Disclosure statement
No potential conflict of interest was reported by the author(s).
Notes
1 Portions of this essay can also be found in my book Making Muslimness: Race, Religion, and Performance in Contemporary Manchester, forthcoming with Routledge. I’m grateful for the publisher’s permission to reproduce the relevant sections in this essay. I am also grateful to Les Gray for their feedback on this work, as well as the two anonymous peer reviewers who sharpened this essay.
2 Weed is illegal for recreational use in the UK.
3 Of course, such performances did not originate with the Arena attack, as discussed below.
4 Aiming to prevent people from being drawn into terrorist activity, Prevent depends on public sector employees in health, education, and social services to refer individuals whom they suspect of extremist mentality or activity to Prevent’s deradicalization program. Referrals have disproportionately targeted Muslims and communities of color (O’Toole et al.). Prevent has thus been characterized as “demonising Muslim schoolchildren” (Khaleeli) and lacking a scientific evidence base (“Anti-Radicalisation Strategy”). After an independent review in 2019 and the release of updated guidance in 2021, Prevent’s disproportionate focus on “Islamic extremists” rather than “the white supremacist ideology of extreme right-wing groups” is firmly ensconced in policy (Home Office), despite British police reporting that the UK’s “fastest growing terror threat” is from “the far Right” (“Anti-Terrorism Statistics”).

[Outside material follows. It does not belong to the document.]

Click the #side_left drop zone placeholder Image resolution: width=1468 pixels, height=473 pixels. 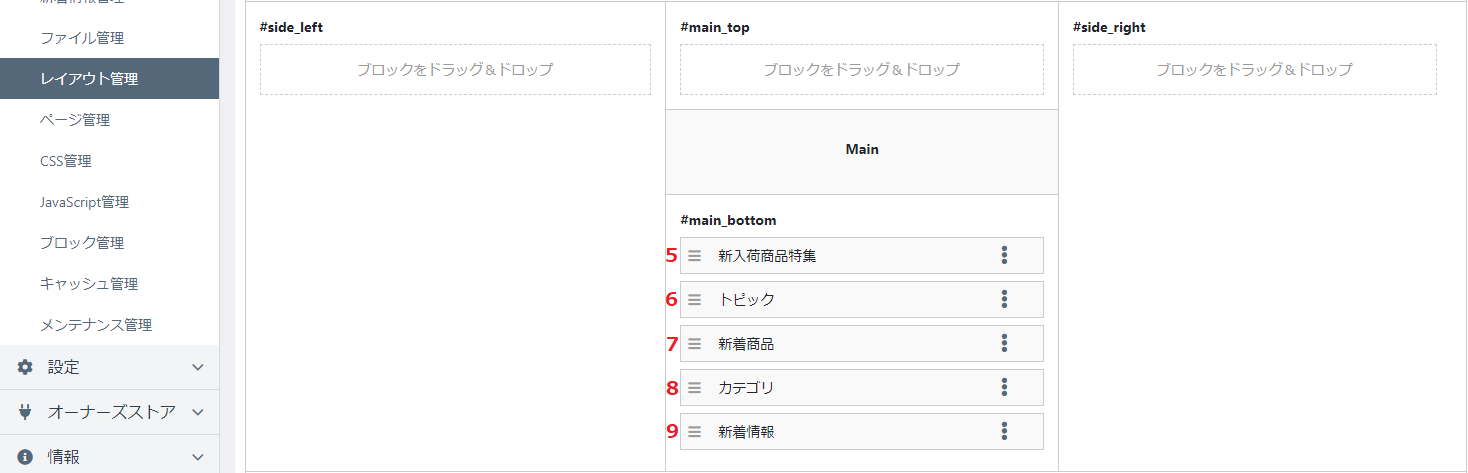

5 The British press is particularly bad. A voluminous critical discourse analysis of all articles published in British newspapers from 2000 to 2009 demonstrated that the British media routinely portrays Islam and its adherents “as causes for concern, if not sources of threat” (Baker et al. 65).
6 I take a broad view of performance, by which I mean digital or embodied enactments that incorporate one or multiple audiences, performers, and spaces. Other performances by Muslims responding to the Arena attack include hosting interfaith iftars during Ramadan, the Islamic holy month of fasting (Wood); refusing to hold funeral prayers for Abedi (Rose); attending counterprotests against far-right demonstrators (BBC News); and performing spoken word poetry (Manzoor-Khan).
7 Muslims of all backgrounds greet one another with salaam, which is understood to be universal. In the Qur’an, this greeting is also described as the one that angels will offer to righteous souls entering heaven (16:32; 39:73).
8 I make this claim based on my work with the Royal Exchange, which included conversations with various staff members while being commissioned during my fieldwork to write a monologue commemorating the 70th anniversary of Partition.